UNITED STATES
SECURITIES AND EXCHANGE COMMISSION
Washington, D.C. 20549

SCHEDULE 13D
Under the Securities Exchange Act of 1934

New Commerce Bancorp
(Name of Issuer)

Common Stock, Par Value $.01 Per Share
(Title of Class of Securities)

643598 10 5
(CUSIP Number)

Marshall J. Collins, Jr.,
501 New Commerce Court
Greenville, South Carolina 29607
Telephone: (864) 297-6333)
(Name, Address and Telephone Number of Person Authorized
to Receive Notices and Communications)

August 26, 2002
(Date of Event which Requires Filing of this Statement)

If the filing person has previously filed a statement on Schedule 13G to report the acquisition that is the subject of this Schedule 13D, and is filing this schedule because of §§240.13d-1(e), 240.13d-1(f) or 240.13d-1(g), check the following box  [_].

Note:   Schedules filed in paper format shall include a signed original and five copies of the schedule, including all exhibits. See §240.13d-7 for other parties to whom copies are to be sent.

*The remainder of this cover page shall be filled out for a reporting person’s initial filing on this form with respect to the subject class of securities, and for any subsequent amendment containing information which would alter the disclosures provided in a prior cover page.

The information required in the remainder of this cover page shall not be deemed to be “filed” for the purpose of Section 18 of the Securities Exchange Act of 1934 (“Act”) or otherwise subject to the liabilities of that section of the Act but shall be subject to all other provisions of the Act (however, see the Notes).





CUSIP No. 643598 10 5 13D Page 2 of 5

1. NAME OF REPORTING PERSON
I.R.S. IDENTIFICATION NO. OF ABOVE PERSON (ENTITIES ONLY).

Marshall J. Collins, Jr.                     

2. CHECK THE APPROPRIATE BOX IF A MEMBER OF GROUP (a) [_]
(b) [_]

3. SEC USE ONLY

4. SOURCE OF FUNDS

PF                    

5. CHECK IF DISCLOSURE OF LEGAL PROCEEDINGS IS REQUIRED PURSUANT TO
ITEMS 2(D) OR 2(E)
[_]

6. CITIZENSHIP OR PLACE OF ORGANIZATION

South Carolina, United States                     



NUMBER
OF SHARES
BENEFICIALLY
OWNED BY
EACH
REPORTING
PERSON WITH
  7. SOLE VOTING POWER
41,500 - shares of common stock owned directly.
10,000 - shares in the form of warrants and options that the filer has the right to acquire.           

  8. SHARED VOTING POWER
          

  9. SOLE DISPOSITIVE POWER
41,500 - shares of common stock owned directly.
10,000 - shares in the form of warrants and options that the filer has the right to acquire.           

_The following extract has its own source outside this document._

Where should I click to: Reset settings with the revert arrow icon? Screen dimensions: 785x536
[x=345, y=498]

10. SHARED DISPOSITIVE POWER

11. AGGREGATE AMOUNT BENEFICIALLY OWNED BY EACH REPORTING PERSON

51,500                    

12. CHECK BOX IF THE AGGREGATE AMOUNT IN ROW (11) EXCLUDES
CERTAIN SHARES
|_|

13. PERCENT OF CLASS REPRESENTED BY AMOUNT IN ROW (11)

5.2%                    

14. TYPE OF REPORTING PERSON

IN                     





CUSIP No. 643598 10 5 13D Page 3 of 5

Item 1.    Security and Issuer

        This statement relates to the Common Stock, par value $.01, of New Commerce BanCorp (the “Issuer”), the principal executive offices of which are located at 501 New Commerce Court, Greenville, South Carolina 29607.

Item 2.    Identity and Background

        This statement is being filed by Marshall J. Collins, Jr. (the "Shareholder"), a director of the Issuer, who is a citizen of the United States and a resident of the State of South Carolina.

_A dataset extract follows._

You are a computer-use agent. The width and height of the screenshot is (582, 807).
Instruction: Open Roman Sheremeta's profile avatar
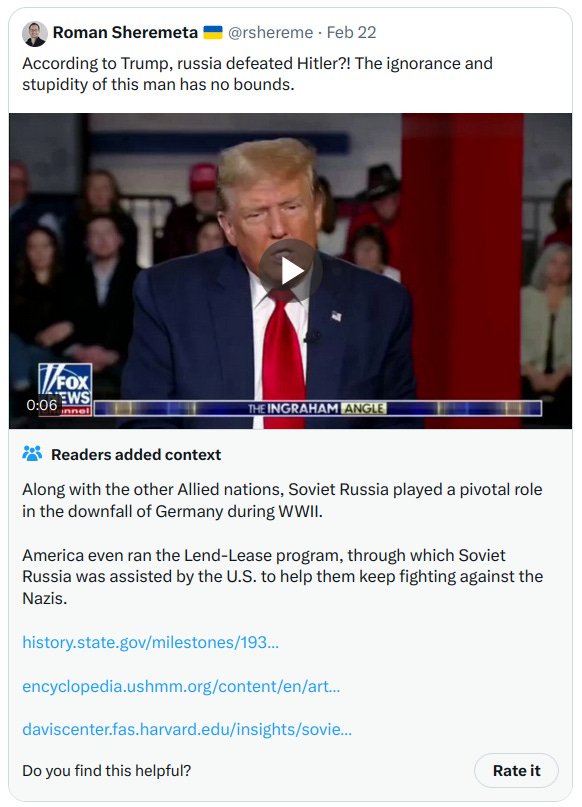34,33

        The Shareholder is currently retired. His principal occupation prior to retirement was chief executive officer and chairman of BI-LO, LLC and president and chief executive officer of Ahold USA Support Services in Mauldin, South Carolina.

        During the last five years, Shareholder has not been (i) convicted in a criminal proceeding (excluding traffic violations or similar misdemeanors) or (ii) a party to a civil proceeding or a judicial or administrative body of competent jurisdiction and as a result of such proceeding was or is subject to a judgment, decree, or final order enjoining future violations of, or prohibiting activities subject to, federal or state securities laws or finding any violation of such laws.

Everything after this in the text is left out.